── GIVEN RECORDS ──

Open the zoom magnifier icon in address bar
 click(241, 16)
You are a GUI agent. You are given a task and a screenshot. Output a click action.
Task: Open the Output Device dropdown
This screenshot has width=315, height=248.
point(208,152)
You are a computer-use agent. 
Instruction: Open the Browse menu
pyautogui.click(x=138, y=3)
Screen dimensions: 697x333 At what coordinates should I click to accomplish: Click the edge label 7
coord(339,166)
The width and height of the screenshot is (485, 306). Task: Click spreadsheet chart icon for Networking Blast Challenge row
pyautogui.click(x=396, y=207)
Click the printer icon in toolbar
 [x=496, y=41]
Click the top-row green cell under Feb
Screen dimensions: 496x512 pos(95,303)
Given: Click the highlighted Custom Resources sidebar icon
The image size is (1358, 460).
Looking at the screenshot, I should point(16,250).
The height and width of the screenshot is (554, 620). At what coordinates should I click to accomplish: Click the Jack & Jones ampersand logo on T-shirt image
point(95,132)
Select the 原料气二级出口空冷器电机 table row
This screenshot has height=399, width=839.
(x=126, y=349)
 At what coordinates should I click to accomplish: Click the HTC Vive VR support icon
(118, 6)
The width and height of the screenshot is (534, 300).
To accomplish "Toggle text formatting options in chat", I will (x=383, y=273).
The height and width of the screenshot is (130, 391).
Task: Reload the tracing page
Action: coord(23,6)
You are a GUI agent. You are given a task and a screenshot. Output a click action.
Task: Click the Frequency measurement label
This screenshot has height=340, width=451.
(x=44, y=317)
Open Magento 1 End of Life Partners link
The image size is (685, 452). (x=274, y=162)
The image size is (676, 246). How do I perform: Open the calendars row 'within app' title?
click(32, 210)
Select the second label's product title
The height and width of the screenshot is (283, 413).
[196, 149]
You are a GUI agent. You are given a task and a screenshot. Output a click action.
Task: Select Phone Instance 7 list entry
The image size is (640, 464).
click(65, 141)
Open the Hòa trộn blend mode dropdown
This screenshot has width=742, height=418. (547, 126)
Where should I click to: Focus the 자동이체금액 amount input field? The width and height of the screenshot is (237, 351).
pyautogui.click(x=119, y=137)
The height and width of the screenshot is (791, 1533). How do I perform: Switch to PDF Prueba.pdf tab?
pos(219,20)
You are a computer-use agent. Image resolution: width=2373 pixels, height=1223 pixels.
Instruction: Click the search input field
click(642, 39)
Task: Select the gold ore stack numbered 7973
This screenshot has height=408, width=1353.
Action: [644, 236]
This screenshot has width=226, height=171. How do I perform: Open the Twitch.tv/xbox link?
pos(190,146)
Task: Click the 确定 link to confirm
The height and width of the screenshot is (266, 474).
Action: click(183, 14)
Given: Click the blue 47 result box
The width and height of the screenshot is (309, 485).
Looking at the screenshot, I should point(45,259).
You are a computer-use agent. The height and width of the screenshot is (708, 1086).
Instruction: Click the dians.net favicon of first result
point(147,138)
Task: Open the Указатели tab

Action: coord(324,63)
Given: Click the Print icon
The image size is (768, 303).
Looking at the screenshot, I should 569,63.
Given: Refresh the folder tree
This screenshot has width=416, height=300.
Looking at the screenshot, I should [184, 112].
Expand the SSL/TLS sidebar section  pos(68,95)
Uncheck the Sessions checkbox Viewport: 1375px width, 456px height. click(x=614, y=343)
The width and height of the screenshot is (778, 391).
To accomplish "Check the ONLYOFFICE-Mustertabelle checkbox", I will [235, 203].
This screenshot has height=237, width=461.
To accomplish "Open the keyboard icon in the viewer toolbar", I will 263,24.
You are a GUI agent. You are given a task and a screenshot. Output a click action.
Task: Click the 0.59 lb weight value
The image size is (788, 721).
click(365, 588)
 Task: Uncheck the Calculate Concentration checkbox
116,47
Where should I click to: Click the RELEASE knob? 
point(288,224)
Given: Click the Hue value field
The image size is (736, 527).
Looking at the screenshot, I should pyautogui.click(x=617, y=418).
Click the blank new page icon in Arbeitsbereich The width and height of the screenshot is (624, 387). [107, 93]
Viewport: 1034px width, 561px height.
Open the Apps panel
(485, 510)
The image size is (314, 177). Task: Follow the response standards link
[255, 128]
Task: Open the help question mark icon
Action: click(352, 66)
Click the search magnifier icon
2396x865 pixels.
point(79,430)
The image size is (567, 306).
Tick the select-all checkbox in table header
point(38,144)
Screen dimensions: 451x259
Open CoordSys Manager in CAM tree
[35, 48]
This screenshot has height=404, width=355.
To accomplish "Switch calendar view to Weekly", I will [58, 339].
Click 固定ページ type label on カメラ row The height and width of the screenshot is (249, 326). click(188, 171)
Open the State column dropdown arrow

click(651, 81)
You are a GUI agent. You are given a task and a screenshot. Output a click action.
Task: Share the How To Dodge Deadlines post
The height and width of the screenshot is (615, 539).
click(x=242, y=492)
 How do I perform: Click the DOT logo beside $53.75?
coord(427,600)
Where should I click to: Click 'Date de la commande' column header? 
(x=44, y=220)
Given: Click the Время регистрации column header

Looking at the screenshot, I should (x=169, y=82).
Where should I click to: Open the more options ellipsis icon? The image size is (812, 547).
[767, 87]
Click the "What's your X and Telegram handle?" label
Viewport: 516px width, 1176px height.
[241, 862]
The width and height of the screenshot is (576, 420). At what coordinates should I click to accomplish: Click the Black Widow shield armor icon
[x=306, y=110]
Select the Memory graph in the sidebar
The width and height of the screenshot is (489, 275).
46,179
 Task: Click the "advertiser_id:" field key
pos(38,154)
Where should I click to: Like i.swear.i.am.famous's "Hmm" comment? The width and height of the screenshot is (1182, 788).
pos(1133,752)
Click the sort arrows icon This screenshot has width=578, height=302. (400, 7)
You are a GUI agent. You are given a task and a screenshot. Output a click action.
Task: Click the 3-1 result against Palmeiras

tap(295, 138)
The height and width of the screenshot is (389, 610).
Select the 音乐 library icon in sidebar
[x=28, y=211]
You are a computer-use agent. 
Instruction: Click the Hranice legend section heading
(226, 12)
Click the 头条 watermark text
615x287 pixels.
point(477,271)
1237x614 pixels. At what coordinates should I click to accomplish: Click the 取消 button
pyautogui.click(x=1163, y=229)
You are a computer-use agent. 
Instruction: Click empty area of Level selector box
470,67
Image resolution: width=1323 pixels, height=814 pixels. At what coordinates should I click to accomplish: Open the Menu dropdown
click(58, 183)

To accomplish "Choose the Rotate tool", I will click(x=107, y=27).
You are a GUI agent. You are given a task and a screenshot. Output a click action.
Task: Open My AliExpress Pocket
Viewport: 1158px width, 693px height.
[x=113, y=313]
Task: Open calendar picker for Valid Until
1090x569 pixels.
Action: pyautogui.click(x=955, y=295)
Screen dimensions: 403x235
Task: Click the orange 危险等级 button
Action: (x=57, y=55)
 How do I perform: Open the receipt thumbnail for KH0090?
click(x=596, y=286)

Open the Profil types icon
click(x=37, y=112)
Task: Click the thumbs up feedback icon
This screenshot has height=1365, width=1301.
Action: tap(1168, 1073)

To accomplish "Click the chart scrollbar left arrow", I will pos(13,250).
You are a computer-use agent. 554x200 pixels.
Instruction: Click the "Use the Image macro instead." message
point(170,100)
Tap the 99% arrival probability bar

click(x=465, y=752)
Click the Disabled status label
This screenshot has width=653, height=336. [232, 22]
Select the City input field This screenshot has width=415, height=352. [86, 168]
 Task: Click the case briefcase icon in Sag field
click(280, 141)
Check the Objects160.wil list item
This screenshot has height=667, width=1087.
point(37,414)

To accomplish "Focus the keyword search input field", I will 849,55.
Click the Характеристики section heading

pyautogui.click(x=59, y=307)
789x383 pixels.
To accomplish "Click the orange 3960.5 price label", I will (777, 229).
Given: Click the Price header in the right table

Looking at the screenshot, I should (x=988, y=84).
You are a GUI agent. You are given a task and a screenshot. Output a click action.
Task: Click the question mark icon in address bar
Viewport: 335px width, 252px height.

───

What lines of the data include the word "value"? Copy each of them.

EXERCISE SOLUTION:
Task: Click the 0.59 lb weight value
Given: Click the Hue value field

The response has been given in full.